Robert Merva, CEO of Avrem Technologies, started his company when he was a 17-year-old high school senior. He’s not necessarily looking for someone with a bachelor’s degree.
“Probably the single most important thing to me, and it’s really subjective and hard to measure, is the ability to think quickly on your feet,” he says.
“You have to, as an IT guy, be able to adapt to changing situations. You have to be able to go into a situation you’ve never dealt with before and figure it out. You have to be able to fill your own gaps and your own knowledge and know what questions to ask to get to the answers. Sometimes you can’t teach that, Merva says.
About 197,000 more IT professionals were hired in 2021 than in 2020, according to the U.S. Bureau of Labor Statistics.
The national average IT salary is $206,252 as of Dec. 27, according to Salary.com – with a range falling between $59,165 to $353,339.
Anthony DePinto, chief information officer of IDMI, says his company is looking for honest, hardworking employees who have the ability to work on their own with little guidance.
“We have shifted primarily to working from home. So that makes new hires a little more difficult to gauge on their work ethic,” he says.
The hiring process has also changed with virtual interviews, DePinto says. For IDMI, that expands possibilities and provides challenges.
“In a sense, it opens up who we can hire to anywhere in the country. But not having employees onsite or local makes it harder to get to know them and develop camaraderie,” he says.
People who have a passion for IT and have been in the workforce for a while – having familiarity with Office 365, Windows 10, basic computer and networking skills, along with hardware troubleshooting – are most desirable.
Candidates coming from another managed services provider, and who are familiar with the industry and the tools Avrem Technologies uses, have an advantage in Merva’s hiring process.
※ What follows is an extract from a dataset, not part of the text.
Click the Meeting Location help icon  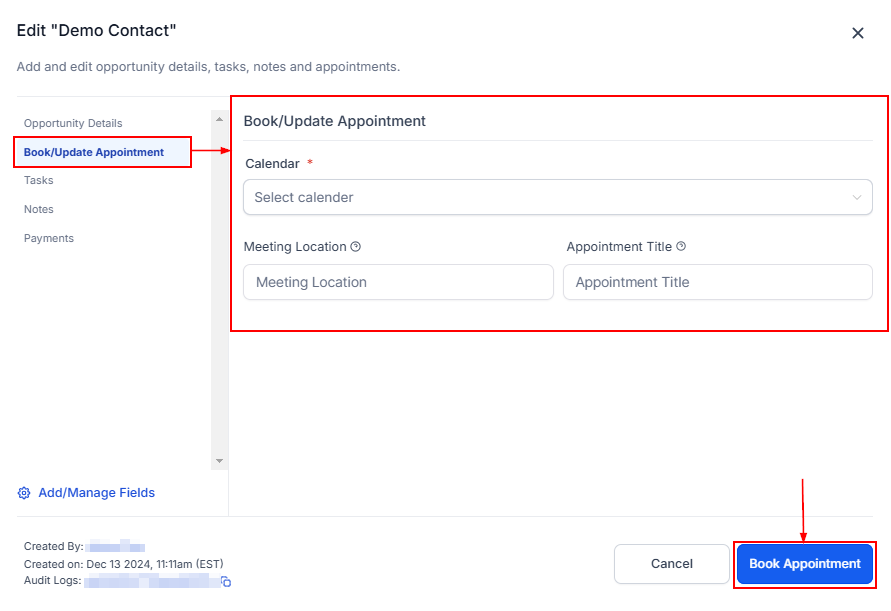(x=356, y=247)
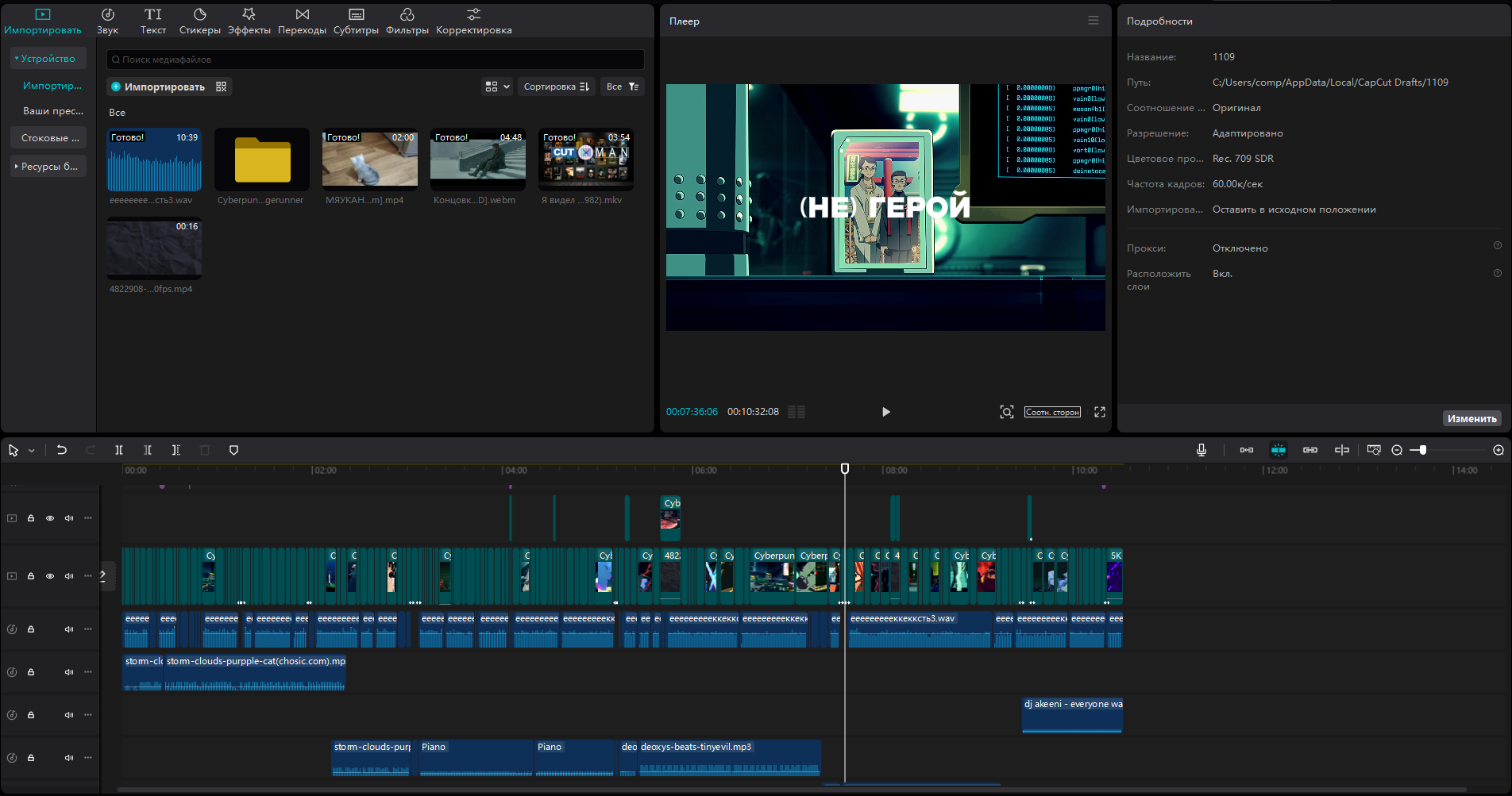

“That shoots people right to the top,” Merva says.
The COVID-19 pandemic increased the need for remote workers and more tech companies are supporting that workforce choice, says Mahoning County Career and Technical Center instructor Jamison Mills.
He adds that commuting to Akron, Cleveland, Canton or Pittsburgh is possible from the Youngstown area – which he did before teaching at the trade school.
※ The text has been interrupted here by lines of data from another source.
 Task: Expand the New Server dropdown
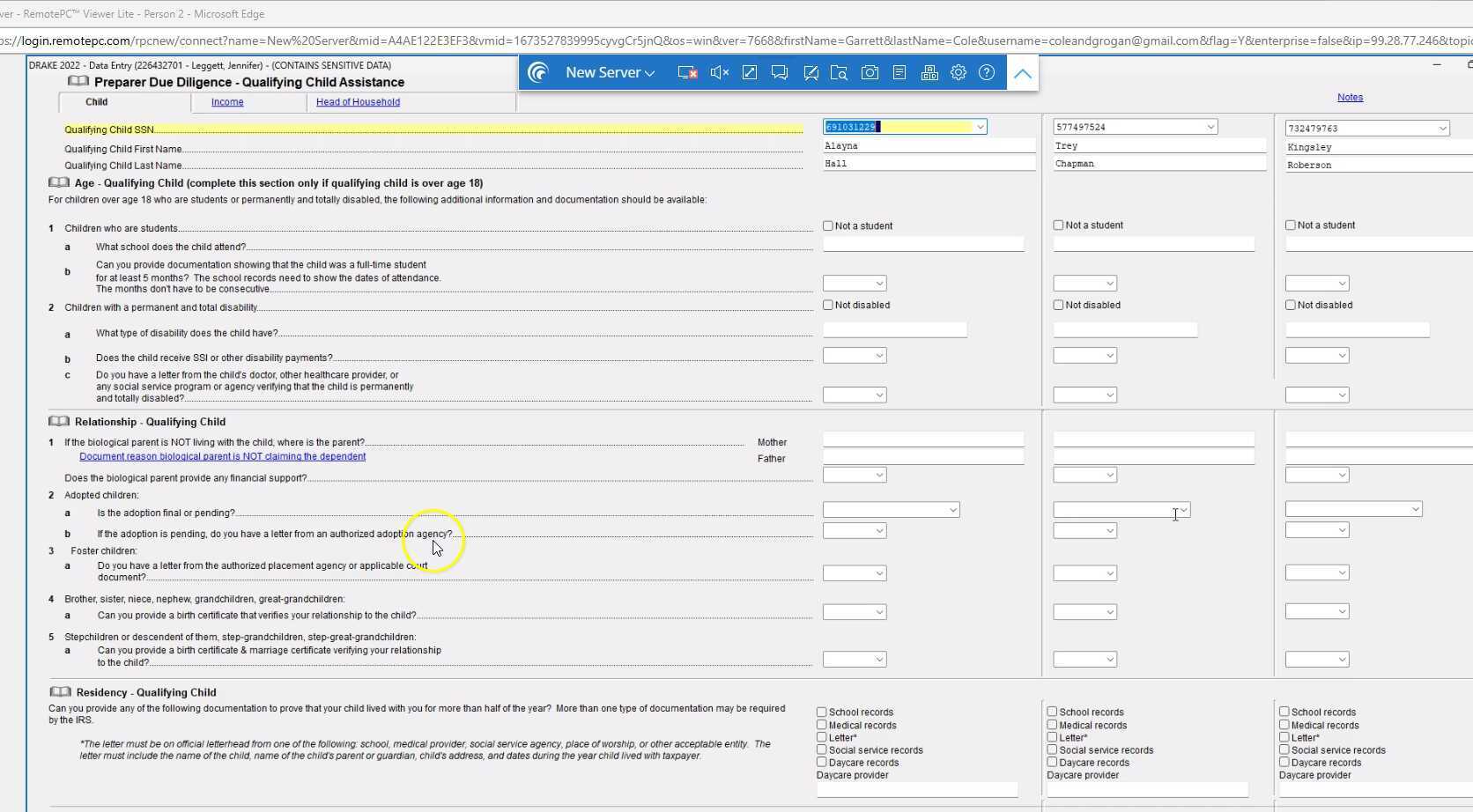pyautogui.click(x=610, y=73)
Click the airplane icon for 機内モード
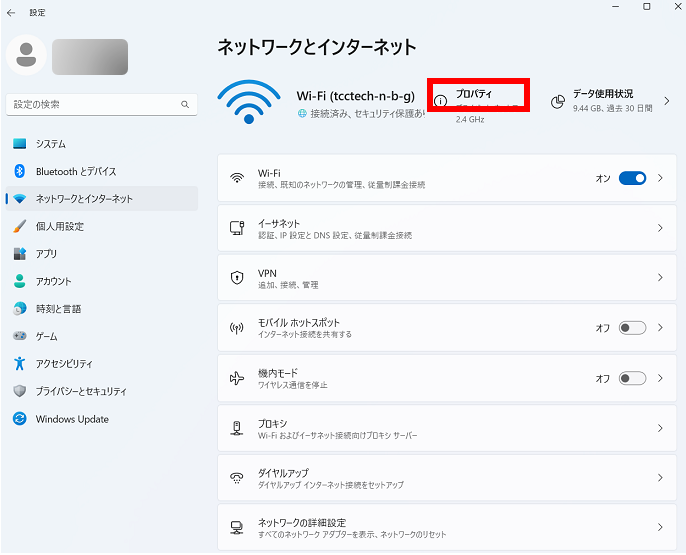 coord(237,378)
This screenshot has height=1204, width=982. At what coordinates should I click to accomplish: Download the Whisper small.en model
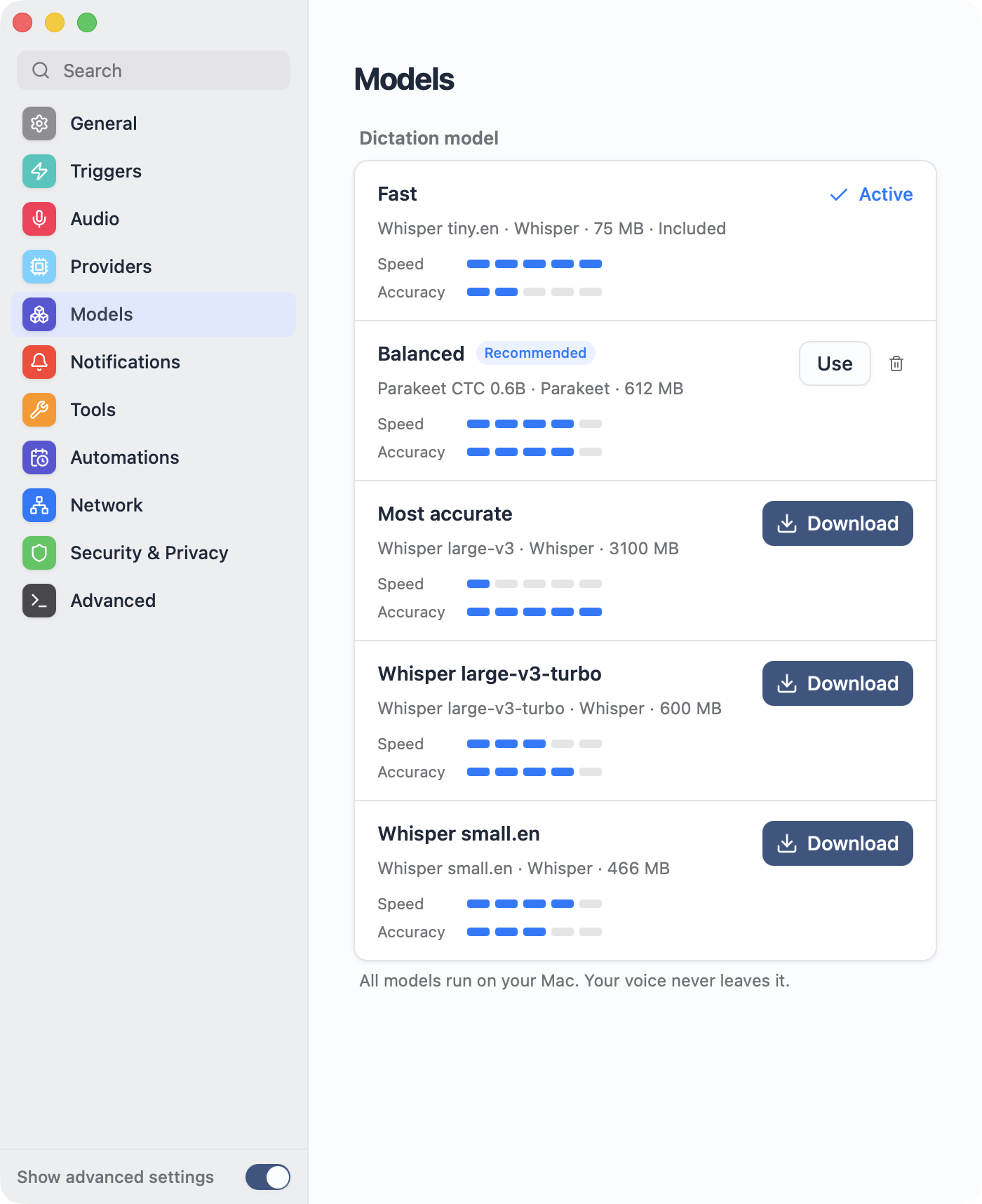tap(838, 843)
For these job seekers, skills, industry certifications, hands-on training, strong resumes, along with good customer service and professionalism give them an edge.
“Those jobs are out there,” Mills says.
EDUCATING THE WORKFORCE
MCCTC offers computer networking and cybersecurity instruction, as well as software engineering that focuses on application development and programming languages.
Students in Mills’ program spend two years constructing cases, motherboards, memory, hard drive and other intricate parts of a computer They are designed for high school students to keep after graduating.
This is the fourth year of this program and Mills says about half pursue a college degree while the rest head to the workforce.
“It’s a piece of hardware that they’ve dedicated their time and energy to keep running and keeping clean and keeping a well-oiled machine,” Mills says. “We send them off with a decent enough computer to take care of their college education or help them in their work.”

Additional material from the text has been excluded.